Italy on Friday offered its air bases to third countries to impose a no-fly zone on Libya after the UN Security Council cleared the way for air strikes.
Italy has "granted the use of military bases on its national territory," the government's press office said after an emergency cabinet meeting in Rome.
"The Americans and the British have already made requests for some bases," Defence Minister Ignazio La Russa told a meeting in parliament.
He added that the bases of Amendola, Gioia del Colle, Sigonella, Aviano, Trapani, Decimomannu and Pantelleria were available for operations.
The use of Italy's air bases is seen as crucial for any action because of its strategic location across the Mediterranean from northern Libya.
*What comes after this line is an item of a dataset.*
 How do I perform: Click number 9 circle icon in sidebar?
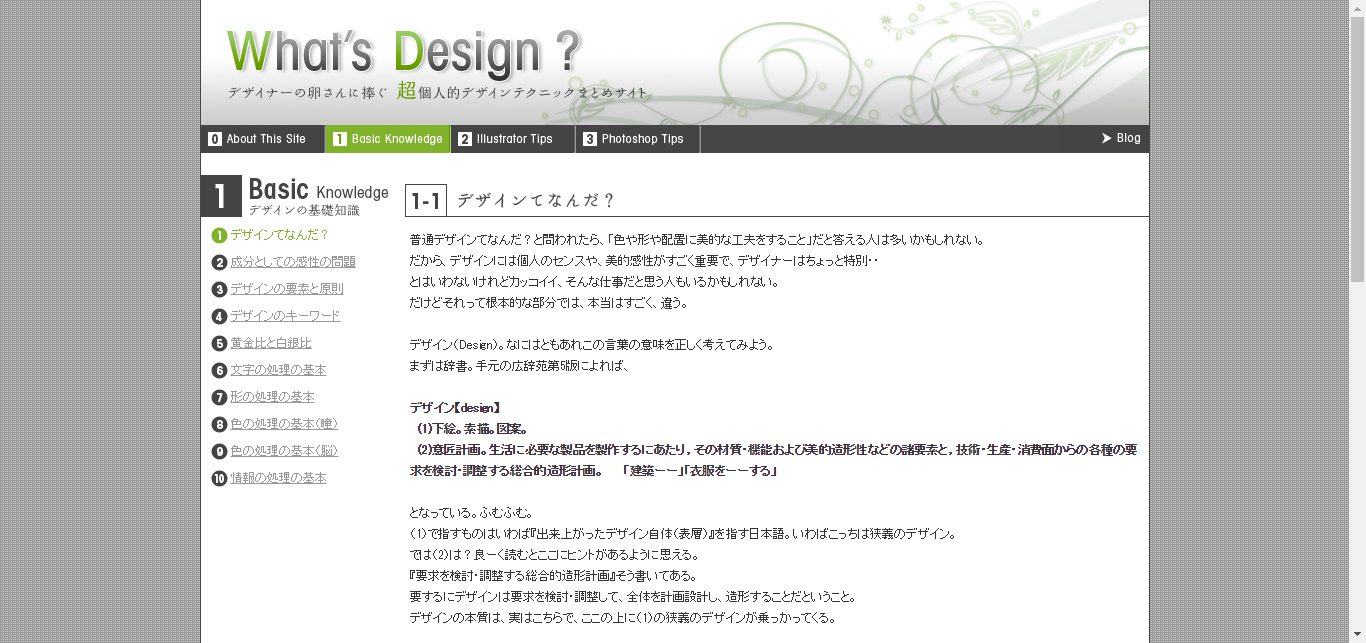coord(219,451)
La Russa also said however that the use of Italy's own armed forces in any action against Libya would have to be authorised by parliament.
"Our opinion is to ask parliament to authorise the use of our armed forces... an authorisation to take part in a coalition," he said.
"Our assets are ready," he told the foreign affairs committee in parliament.
"We have a strong capacity to neutralise the radars" and air defences, he said, warning that a no-fly zone would be "a seriously demanding initiative."
He said Italy was "worried" because of its location and interests in Libya.
"There's no enthusiasm, there is concern. In all of this we have tried to pursue maximum prudence and moderation also because we know that we are closer and more vulnerable, with many interests," La Russa said.
Foreign Minister Franco Frattini meanwhile told the committee that Italy had shut down its embassy in Tripoli and had asked Turkey to handle its affairs.
"Our active participation including of course the use of our bases and not only has been set in motion," Frattini said.
Frattini said Italy had also sent a ship with humanitarian supplies to rebel-held Benghazi in eastern Libya that would arrive on Saturday.
"It will be a ship filled with humanitarian aid that has been requested by the National Council," he said.
Italy, Libya's former colonial ruler and top trade partner, has been diplomatically cautious since the start of the uprising last month and has emphasised the need for wide international agreement on a no-fly zone.
Italy and Libya are bound by a 2008 friendship treaty that officially forbids the use of air bases in Italy to bomb Libya but Frattini earlier declared that the document was "de facto suspended".
Libya earlier warned Italy against taking part in international action.
"Let's hope Italy keeps out of this initiative," Libyan Deputy Foreign Minister Khaled Kaaim told Italian news agency ANSA in Tripoli on Thursday.
"We are certain Italy has Libya's integrity and the protection of the population at heart. Let's hope that it doesn't consent to the use of its bases."